Tuesday, November 18, 2008

Wholesale prices in record plunge

Wholesale prices fell by a record amount in October as energy costs continued to decline, government figures showed Tuesday.

The Labor Department's Producer Price Index (PPI) decreased 2.8% in October, after easing 0.4% in September. It was the sharpest one-month decline on record and much more than the 1.8% decline that economists surveyed by Briefing.com had expected.

The so-called core PPI number, which excludes food and energy prices, rose 0.4% - more than the 0.1% increase analysts had forecast.

"Needless to say this is all about energy prices," said Ian Shepherdson, chief economist at High Frequency Economics.

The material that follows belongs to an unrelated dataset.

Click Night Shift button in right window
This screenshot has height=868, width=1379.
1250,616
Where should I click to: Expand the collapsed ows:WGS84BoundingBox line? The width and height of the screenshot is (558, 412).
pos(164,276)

Energy prices plummeted 12.8% in the month after falling 2.9% in September. It was the largest one-month decline since July 1986 when energy prices fell 14%. That includes a 24.9% drop in gasoline prices, which fell 0.5% a month earlier.

The decline comes as crude oil prices have fallen more than 60% to roughly $55 a barrel since the summer's all-time high above $147 a barrel.

The index for residential natural gas slid 5.9% and prices for home heating oil moved down 9.6% in the month.

Meanwhile, food prices declined 0.2% after climbing for the last 5 months.

The 0.4% increase in core PPI was driven by a sharp 2.6% jump in light truck prices, which include sport utility vehicles, and higher prices for other capital goods.